═══ Recorded information

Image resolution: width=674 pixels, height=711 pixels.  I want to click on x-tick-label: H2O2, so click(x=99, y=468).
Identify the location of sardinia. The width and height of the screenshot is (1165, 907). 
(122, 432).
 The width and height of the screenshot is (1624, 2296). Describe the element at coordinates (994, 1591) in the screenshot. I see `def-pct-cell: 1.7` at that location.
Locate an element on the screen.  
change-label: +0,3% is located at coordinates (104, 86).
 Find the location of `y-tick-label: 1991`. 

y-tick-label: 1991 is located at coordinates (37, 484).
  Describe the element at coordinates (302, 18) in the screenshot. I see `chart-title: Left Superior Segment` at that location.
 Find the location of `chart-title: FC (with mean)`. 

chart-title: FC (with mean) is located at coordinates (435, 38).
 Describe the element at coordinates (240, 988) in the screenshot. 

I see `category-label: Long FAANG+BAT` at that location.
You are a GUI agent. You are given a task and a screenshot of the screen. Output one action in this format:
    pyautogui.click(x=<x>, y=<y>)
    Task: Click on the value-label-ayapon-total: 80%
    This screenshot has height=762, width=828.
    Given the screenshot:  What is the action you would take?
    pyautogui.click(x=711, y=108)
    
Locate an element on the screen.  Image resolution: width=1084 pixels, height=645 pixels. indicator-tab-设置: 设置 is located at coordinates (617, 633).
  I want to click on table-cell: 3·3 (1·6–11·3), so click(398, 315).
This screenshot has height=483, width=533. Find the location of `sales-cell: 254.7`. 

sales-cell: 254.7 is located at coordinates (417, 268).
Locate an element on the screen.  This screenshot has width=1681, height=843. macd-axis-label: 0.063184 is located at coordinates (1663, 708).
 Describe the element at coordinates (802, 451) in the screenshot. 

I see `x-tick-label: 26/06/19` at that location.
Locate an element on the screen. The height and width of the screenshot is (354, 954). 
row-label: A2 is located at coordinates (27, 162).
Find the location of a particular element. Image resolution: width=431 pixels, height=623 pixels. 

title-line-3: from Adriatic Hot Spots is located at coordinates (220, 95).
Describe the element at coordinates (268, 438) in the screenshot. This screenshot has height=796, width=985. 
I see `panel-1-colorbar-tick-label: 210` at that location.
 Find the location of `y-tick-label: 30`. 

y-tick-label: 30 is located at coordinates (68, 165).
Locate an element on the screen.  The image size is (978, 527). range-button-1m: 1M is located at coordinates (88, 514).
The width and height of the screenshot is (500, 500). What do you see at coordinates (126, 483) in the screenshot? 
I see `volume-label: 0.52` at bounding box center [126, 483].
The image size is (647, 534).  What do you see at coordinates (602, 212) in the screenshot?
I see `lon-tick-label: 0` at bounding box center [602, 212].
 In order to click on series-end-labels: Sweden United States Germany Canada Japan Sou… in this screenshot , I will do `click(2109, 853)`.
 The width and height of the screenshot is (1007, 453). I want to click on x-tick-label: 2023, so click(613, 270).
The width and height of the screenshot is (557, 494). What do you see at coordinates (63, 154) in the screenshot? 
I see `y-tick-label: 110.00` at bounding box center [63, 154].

══════

Job
Please reproduce the records word for word, starting at their very beginning and ending at the line that contains "pyautogui.click(x=711, y=108)", including that line.

Finished task
Image resolution: width=674 pixels, height=711 pixels.  I want to click on x-tick-label: H2O2, so click(x=99, y=468).
Identify the location of sardinia. The width and height of the screenshot is (1165, 907). 
(122, 432).
 The width and height of the screenshot is (1624, 2296). Describe the element at coordinates (994, 1591) in the screenshot. I see `def-pct-cell: 1.7` at that location.
Locate an element on the screen.  
change-label: +0,3% is located at coordinates (104, 86).
 Find the location of `y-tick-label: 1991`. 

y-tick-label: 1991 is located at coordinates (37, 484).
  Describe the element at coordinates (302, 18) in the screenshot. I see `chart-title: Left Superior Segment` at that location.
 Find the location of `chart-title: FC (with mean)`. 

chart-title: FC (with mean) is located at coordinates (435, 38).
 Describe the element at coordinates (240, 988) in the screenshot. 

I see `category-label: Long FAANG+BAT` at that location.
You are a GUI agent. You are given a task and a screenshot of the screen. Output one action in this format:
    pyautogui.click(x=<x>, y=<y>)
    Task: Click on the value-label-ayapon-total: 80%
    This screenshot has height=762, width=828.
    Given the screenshot:  What is the action you would take?
    pyautogui.click(x=711, y=108)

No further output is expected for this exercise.